I tend to enjoy games that explore the structure of language -- I've previously written about a little game I called "word shift", with the goal of finding the longest english word such that each "rotation" of the word remains a word (more on that here). Here's another game I've been having fun thinking about: consider the "Madison" property.

Definition (Madison Property): The Madison property is said to obtain of a word $$w$$, with respect to a corpus $$C$$ if there exists some number of $$n > 2$$ subwords, $$w_1, \ldots, w_n$$, such that: $$w_1 \circ w_2 \circ \ldots \circ w_n = w$$, and $$\forall_{i \in [1:n]} : w_i \in C$$.

So, the Madison property says that a given word consists of other words concatenated together, where each subword is also in the corpus. I call it the Madison property since the word "Madison" is a nice example: "mad", "i", and "son" are all likely to be in most English corpora (and it's the word that got me thinking about this -- based on a street sign in Portland, ME).

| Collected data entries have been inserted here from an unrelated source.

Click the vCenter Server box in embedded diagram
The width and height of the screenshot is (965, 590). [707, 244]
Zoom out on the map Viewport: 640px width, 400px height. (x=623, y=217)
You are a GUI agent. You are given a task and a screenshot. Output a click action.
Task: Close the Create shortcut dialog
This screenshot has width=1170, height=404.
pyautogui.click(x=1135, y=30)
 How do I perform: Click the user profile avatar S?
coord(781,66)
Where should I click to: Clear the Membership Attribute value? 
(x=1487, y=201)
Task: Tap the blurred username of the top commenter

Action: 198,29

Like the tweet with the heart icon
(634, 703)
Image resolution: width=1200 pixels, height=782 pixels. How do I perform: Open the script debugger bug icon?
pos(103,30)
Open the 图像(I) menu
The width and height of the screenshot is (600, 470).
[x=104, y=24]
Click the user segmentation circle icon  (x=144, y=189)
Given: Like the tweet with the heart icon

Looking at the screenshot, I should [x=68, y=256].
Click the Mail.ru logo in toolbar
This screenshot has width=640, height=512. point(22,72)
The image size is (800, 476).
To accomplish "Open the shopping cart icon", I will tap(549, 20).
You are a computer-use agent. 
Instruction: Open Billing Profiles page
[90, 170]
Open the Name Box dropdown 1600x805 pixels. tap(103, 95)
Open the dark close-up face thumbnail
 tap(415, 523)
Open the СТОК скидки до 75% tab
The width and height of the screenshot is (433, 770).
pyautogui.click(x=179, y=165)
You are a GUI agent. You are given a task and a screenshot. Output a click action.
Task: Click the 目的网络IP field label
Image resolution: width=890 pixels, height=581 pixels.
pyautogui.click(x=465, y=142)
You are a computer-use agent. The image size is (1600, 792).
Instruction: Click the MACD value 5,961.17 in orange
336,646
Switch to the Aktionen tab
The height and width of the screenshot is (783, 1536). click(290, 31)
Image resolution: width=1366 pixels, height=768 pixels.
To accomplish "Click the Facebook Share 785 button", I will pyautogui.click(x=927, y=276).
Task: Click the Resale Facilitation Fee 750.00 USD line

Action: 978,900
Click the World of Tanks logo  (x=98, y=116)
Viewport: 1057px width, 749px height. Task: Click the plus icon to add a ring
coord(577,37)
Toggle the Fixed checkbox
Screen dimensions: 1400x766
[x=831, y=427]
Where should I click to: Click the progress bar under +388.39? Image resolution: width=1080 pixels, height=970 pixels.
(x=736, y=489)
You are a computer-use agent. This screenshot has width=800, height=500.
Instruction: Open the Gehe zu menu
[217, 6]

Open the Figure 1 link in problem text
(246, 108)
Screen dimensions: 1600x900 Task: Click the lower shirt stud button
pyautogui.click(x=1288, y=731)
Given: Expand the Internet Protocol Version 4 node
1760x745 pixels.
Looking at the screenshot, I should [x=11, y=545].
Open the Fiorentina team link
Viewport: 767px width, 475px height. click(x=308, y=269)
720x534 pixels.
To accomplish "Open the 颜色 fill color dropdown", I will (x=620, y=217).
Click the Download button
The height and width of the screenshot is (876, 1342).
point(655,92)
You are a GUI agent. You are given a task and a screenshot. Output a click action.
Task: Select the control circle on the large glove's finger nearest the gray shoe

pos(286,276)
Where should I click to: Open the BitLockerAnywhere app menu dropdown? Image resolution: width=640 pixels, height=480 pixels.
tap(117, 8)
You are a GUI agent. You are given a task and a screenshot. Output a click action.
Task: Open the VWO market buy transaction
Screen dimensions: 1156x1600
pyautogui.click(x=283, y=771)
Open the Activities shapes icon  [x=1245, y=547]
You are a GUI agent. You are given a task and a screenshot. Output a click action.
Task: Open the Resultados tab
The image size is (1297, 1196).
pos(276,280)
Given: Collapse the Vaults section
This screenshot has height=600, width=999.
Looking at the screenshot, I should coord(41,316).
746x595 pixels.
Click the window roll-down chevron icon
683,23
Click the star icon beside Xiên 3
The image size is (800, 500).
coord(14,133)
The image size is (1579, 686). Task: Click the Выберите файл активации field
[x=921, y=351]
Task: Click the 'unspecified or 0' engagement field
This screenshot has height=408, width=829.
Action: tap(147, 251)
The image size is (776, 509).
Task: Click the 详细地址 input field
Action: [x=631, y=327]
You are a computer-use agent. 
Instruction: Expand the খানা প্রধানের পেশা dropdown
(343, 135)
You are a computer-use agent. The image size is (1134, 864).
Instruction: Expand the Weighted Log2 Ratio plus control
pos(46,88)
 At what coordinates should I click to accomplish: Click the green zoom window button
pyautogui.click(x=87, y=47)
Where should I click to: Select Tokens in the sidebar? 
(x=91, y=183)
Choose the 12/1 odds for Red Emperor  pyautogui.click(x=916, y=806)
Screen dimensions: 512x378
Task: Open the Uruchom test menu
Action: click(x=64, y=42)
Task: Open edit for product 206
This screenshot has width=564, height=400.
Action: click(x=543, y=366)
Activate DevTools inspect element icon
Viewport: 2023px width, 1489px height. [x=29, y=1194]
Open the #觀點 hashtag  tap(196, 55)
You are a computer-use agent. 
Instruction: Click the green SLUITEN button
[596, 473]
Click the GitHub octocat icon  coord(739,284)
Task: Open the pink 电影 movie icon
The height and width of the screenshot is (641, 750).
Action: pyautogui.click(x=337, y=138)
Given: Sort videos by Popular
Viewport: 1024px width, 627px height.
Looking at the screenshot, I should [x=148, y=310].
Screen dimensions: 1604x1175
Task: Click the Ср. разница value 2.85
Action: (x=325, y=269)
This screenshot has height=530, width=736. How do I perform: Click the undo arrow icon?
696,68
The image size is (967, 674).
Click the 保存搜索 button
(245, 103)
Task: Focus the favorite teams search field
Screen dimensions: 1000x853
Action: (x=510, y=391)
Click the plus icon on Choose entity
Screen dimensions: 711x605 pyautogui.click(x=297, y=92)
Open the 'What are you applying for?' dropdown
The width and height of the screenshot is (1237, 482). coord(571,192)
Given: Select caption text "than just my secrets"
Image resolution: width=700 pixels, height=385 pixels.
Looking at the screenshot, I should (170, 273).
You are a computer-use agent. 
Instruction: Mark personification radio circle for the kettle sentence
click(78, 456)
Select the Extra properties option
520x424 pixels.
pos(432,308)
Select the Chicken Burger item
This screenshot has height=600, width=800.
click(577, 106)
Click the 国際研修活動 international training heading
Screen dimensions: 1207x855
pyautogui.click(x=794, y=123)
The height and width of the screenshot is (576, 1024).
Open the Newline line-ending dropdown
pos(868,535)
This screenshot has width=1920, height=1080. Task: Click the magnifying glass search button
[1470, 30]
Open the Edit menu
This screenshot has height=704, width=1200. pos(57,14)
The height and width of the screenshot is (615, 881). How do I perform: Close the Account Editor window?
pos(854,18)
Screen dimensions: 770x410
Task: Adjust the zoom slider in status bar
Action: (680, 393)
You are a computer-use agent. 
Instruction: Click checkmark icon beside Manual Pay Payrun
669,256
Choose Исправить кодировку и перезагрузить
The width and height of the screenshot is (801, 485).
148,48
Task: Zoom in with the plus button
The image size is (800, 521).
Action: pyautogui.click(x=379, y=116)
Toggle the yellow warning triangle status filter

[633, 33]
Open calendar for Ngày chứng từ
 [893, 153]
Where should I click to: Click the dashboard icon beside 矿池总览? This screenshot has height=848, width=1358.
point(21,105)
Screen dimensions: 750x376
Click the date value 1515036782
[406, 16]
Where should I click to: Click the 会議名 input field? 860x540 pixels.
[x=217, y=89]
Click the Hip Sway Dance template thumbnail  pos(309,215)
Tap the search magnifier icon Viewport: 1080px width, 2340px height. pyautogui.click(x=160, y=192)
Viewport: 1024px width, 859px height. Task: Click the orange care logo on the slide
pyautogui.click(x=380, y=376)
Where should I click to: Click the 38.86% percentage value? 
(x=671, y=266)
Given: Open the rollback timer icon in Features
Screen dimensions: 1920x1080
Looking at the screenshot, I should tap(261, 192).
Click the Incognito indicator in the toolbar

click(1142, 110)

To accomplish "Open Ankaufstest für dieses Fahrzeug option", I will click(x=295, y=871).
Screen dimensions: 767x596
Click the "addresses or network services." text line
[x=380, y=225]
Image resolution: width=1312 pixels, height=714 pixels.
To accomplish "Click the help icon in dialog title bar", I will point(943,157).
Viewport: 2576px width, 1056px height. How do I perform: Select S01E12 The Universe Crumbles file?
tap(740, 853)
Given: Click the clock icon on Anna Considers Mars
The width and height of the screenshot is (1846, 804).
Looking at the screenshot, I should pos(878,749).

The question of the game explores the prevalence of the Madison property across different corpora: how common is it for this property to be true in a given language? What fraction of our words are decomposable into other words? I wrote some code here that explores these questions.

With the usual dictionary located at /usr/share/dict/words on most Unix systems, I found (to my surprise!) that nearly every word satisfies the property -- however, on closer inspection, most of the individual letters count as words in the above dictionary (so "z" is listed as a word). To make things more interesting, I grabbed a corpus consisting of the 3000 most common English words (from here)

Here are the results:

• Shortest satisficing word: "ago", ("a", "go).
• Longest satisficing word: "transformation", ("transform", at", "i", "on").
• Satisficing word ratio: 0.082 (247 / 3000).

I tried it out on Alice in Wonderland too:

• Shortest: "ii", ('i', 'i') -- this is from "Chapter II".
• Longest: frontispiece ('front', 'is', 'piece')
• Satisficing word ratio: 0.066 (170 / 2559)

The code is available here if you'd like to play around with different texts!

-Dave